→ **Texto**:
----
Publicado em 07/10/2015

Nesta quarta-feira, 7 de outubro, o Cine Encontro recebeu no Odeon o maior público de sua história. Mais de quinhentas pessoas lotaram a sessão de Nise − o coração da loucura, de Roberto Berliner, e permaneceram animadas para assistir ao debate com elenco e equipe do filme, que narra os primeiros anos da médica Nise da Silveira (interpretada por Glória Pires) à frente do Setor de Terapia Ocupacional do Centro Psiquiátrico Pedro II, no Rio de Janeiro.

Questionado pelo mediador, o jornalista Luiz Carlos Merten, sobre a gênese do projeto, o diretor Roberto Berliner lembrou que o filme levou treze anos para ser concluído, definindo esse período como “um longo processo de maturação”. O realizador informou que a ideia inicial partiu do escritor Bernardo Horta, autor de Nise − arqueóloga dos mares, que conviveu com a psiquiatra nos doze últimos anos da vida dela, sempre anotando tudo que ela dizia. “Ela teve uma vida muito intensa. Para nós que conhecemos a Dra. Nise, este é um momento muito emocionante, ela está aí na tela”, declarou, apoiado pelo irmão, André Horta, diretor de fotografia do filme.
----
→ **Dados coletados**:
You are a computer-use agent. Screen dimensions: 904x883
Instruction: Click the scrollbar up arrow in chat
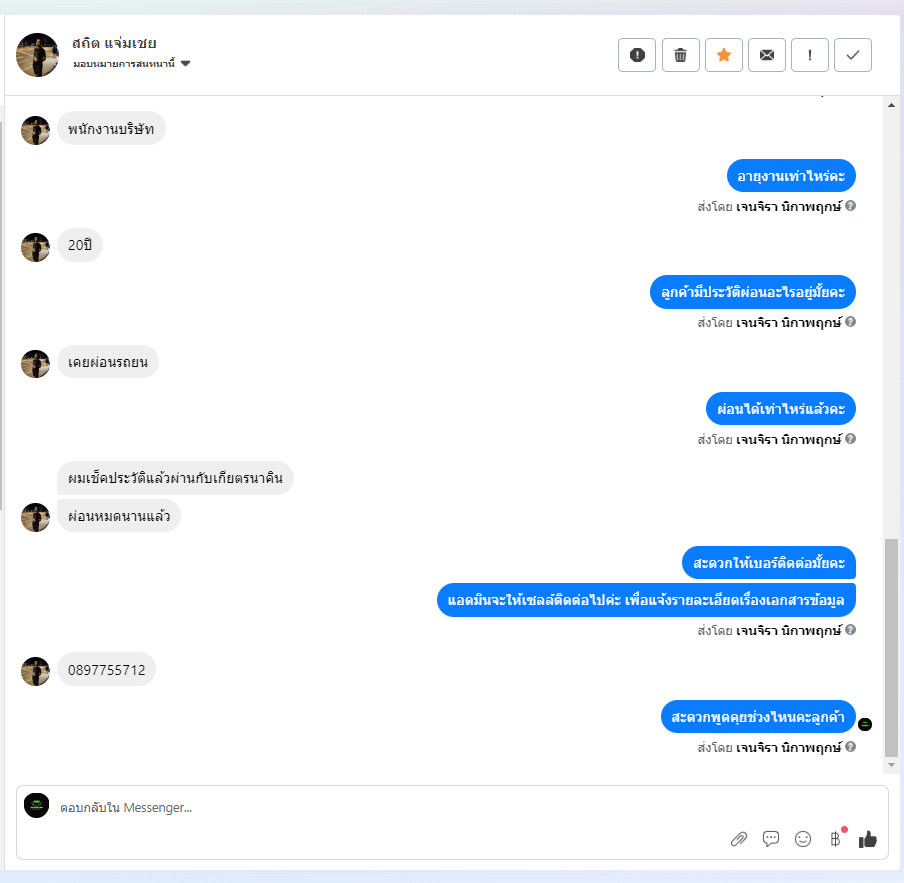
----
→ **Tarefa A**:
Segundo o texto sobre o Cine Encontro, quanto tempo o filme levou para ser concluído?
→ **Tarefa B**:
Indique se cada afirmação concorda com o texto sobre o Cine Encontro, respondendo sim ou não e citando as palavras decisivas do texto: (i) a sessão reuniu mais de quinhentas pessoas; (ii) o mediador do debate foi o escritor Bernardo Horta; (iii) Bernardo Horta conviveu com a psiquiatra nos dez últimos anos da vida dela.
→ **Tarefa C**:
Prossiga o texto sobre o Cine Encontro a partir do ponto em que ele termina.
O material não é necessário para a realização das tarefas.

→ **Resposta A**:
Treze anos.

→ **Resposta B**:
(i) Sim: "Mais de quinhentas pessoas lotaram a sessão de Nise − o coração da loucura".
(ii) Não: "Questionado pelo mediador, o jornalista Luiz Carlos Merten".
(iii) Não: "conviveu com a psiquiatra nos doze últimos anos da vida dela".

→ **Resposta C**:
Ainda sobre a pluralidade de eventos marcantes na vida da médica, todos dignos de serem levados ao cinema, falaram a roteirista Flávia Castro e o produtor Rodrigo Letier, ambos sublinhando o desafio de encontrar um recorte para a narrativa, já que a trajetória da retratada suplantava muito as possibilidades de um único longa-metragem. Protagonista da obra, a atriz Glória Pires comentou a importância dos empreendimentos realizados por aquela mulher pioneira, principalmente no que diz respeito ao seu trabalho relacionado à arteterapia: “Ela era como uma mentora das artes aqui no Rio de Janeiro, uma personalidade cativante e surpreendente, que desenvolveu algo genial”, elogiou. A atriz explicou ainda que foi vivamente encorajada pelo marido, o cantor Orlando Morais, que havia lido o roteiro, a fazer o filme.

Glória Pires ressaltou a importância de a produção ter utilizado como locação e espaço para a preparação do elenco, coordenada por Tomás Rezende, o espaço real do hospital psiquiátrico em que Nise trabalhou, hoje rebatizado com seu nome. “Sentimos todo aquele peso, aquela dor, o ambiente trouxe toda essa carga para nós”, disse a protagonista. “Nenhum de nós saiu igual desse processo”, admitiu o diretor, ao que Georgiana Góes, que interpreta Martha Pires, uma das assistentes da psiquatra, completou: “Tudo aconteceu lá, as paredes daquele hospital tinham vida”.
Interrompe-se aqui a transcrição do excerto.